Oui mais voilà, Jean-Jacques D. montrait aussi des cassettes pornographiques aux enfants, s'exhibait devant eux, demandait à voir leur sexe et parfois les violait. Car le philanthrope d'origine liégeoise était surtout un pédophile multirécidiviste, condamné à trois reprises pour viols et attentats à la pudeur sur mineurs, entre 91 et 97.

Sept ans derrière les barreaux n'ont pas suffi à brider ses pulsions. Venu s'installer à Cuesmes, il s'en est donné à coeur joie jusqu'au 23 septembre 2004, date de son arrestation. Le tout sous l'oeil complaisant de sa compagne Myriam B, qui a comparu seule à l'audience d'hier. Le pédophile, faisant valoir ses droits, n'a pas daigné quitter sa cellule ...

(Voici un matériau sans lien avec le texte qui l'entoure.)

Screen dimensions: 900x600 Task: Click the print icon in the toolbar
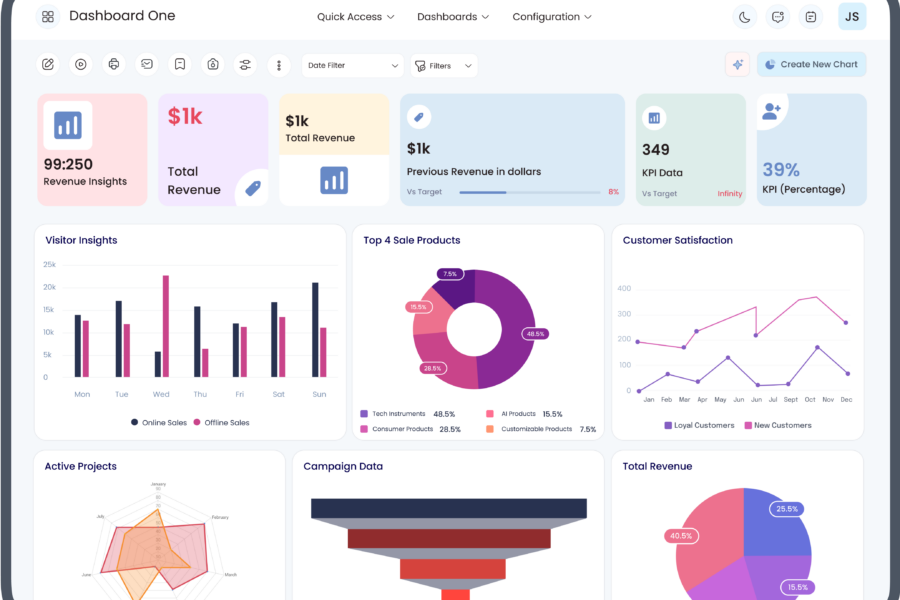(x=114, y=65)
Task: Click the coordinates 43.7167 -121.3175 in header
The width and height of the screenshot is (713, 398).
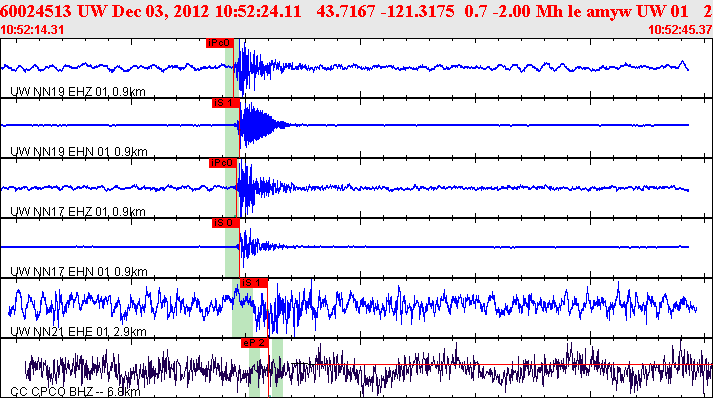Action: 385,11
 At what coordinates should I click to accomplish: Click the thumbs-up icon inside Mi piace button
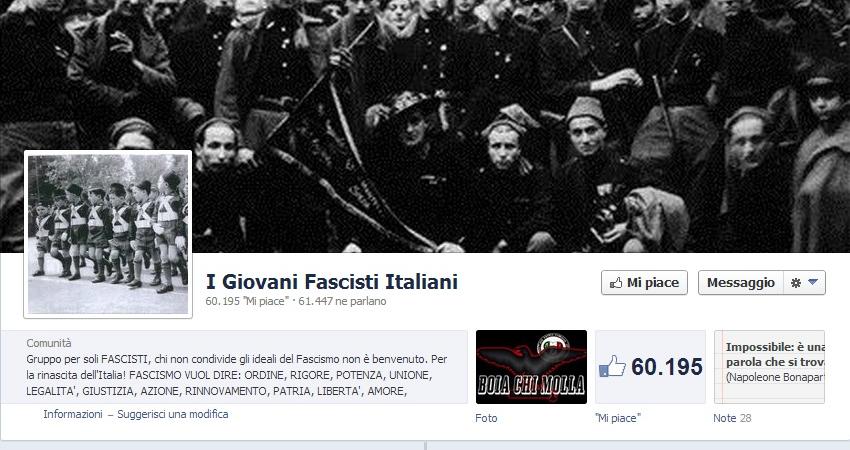point(616,282)
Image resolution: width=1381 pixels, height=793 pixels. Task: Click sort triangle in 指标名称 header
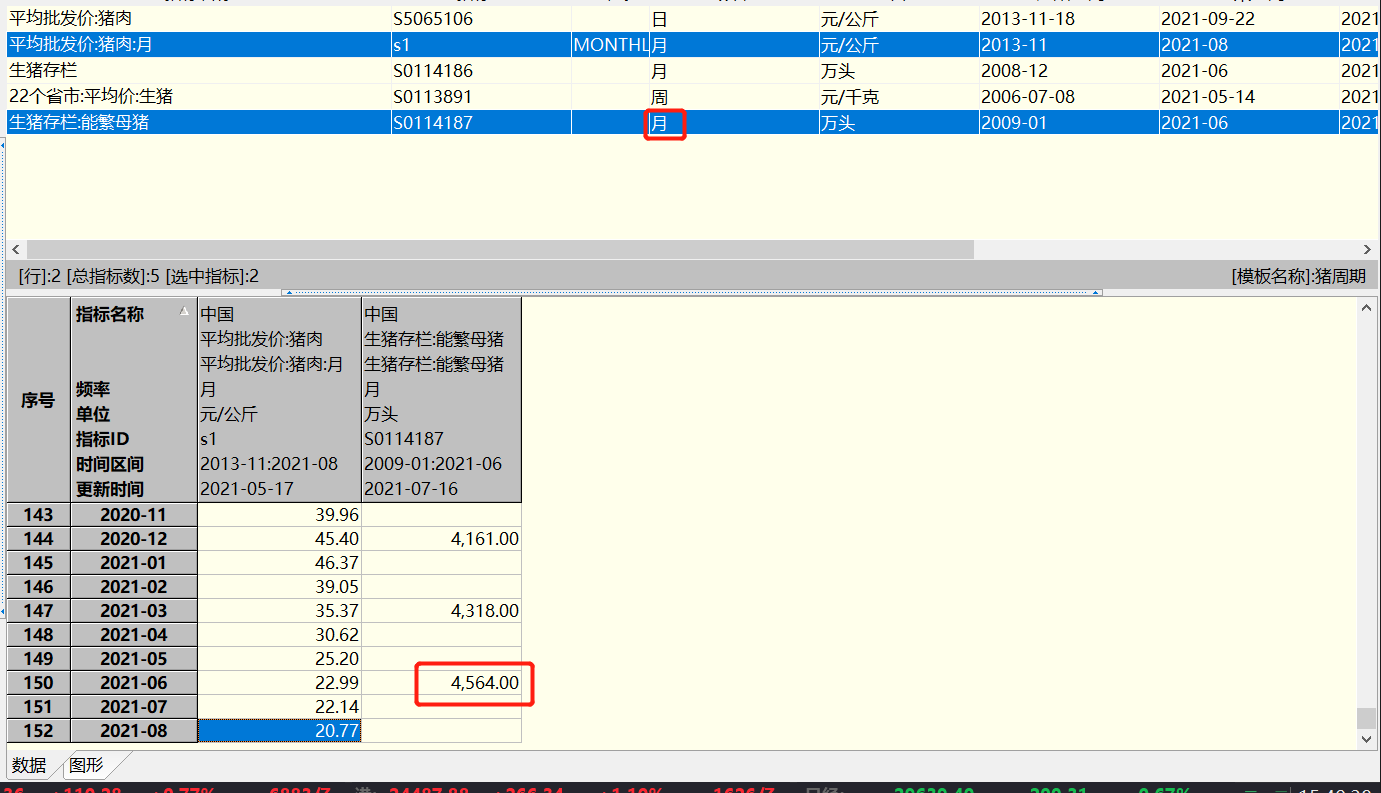[x=184, y=312]
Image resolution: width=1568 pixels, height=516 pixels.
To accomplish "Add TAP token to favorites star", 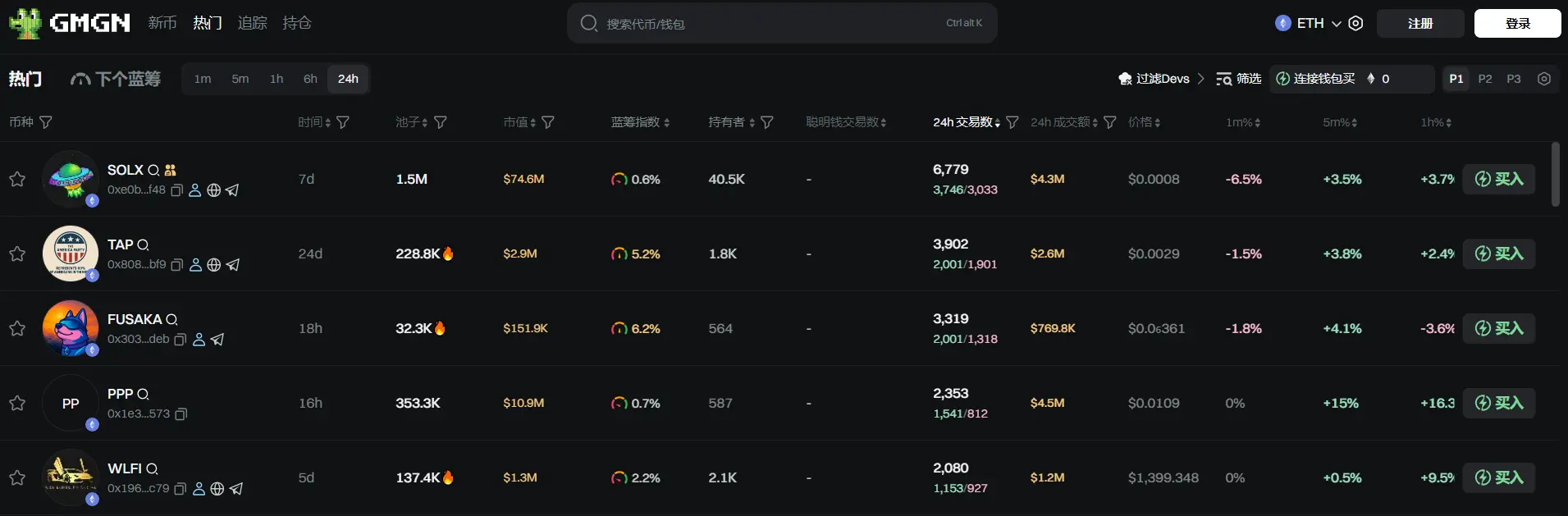I will click(17, 253).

Très petite, murée dans son silence, la quadragénaire offrait l'image même de la honte et de la désolation. Un expert psychiatre l'a décrite comme "d'intelligence moyenne inférieure, dépourvue de consistance morale." Elle savait, mais ne disait rien. Outre la prévention de non-assistance à personne en danger, elle répondait aussi d'attentat à la pudeur avec violence.

En 1999, elle a contraint son propre fils de 14 ans à... une relation sexuelle complète. En termes juridiques, il ne s'agit pas d'un viol, vu l'absence de pénétration. "J'avais pris des médicaments et quelques verres de vin, j'étais déprimée..."

Comble de l'horreur : en découvrant l'acte de sa mère, son fils aîné de 18 ans l'a violée en représailles !

Le premier substitut a réclamé la peine quasi maximale : 19 ans de réclusion et 20 ans de mise à disposition. Et pour Myriam B., 9 ans de prison et 5 ans de mise à disposition. Jugement le 9 octobre.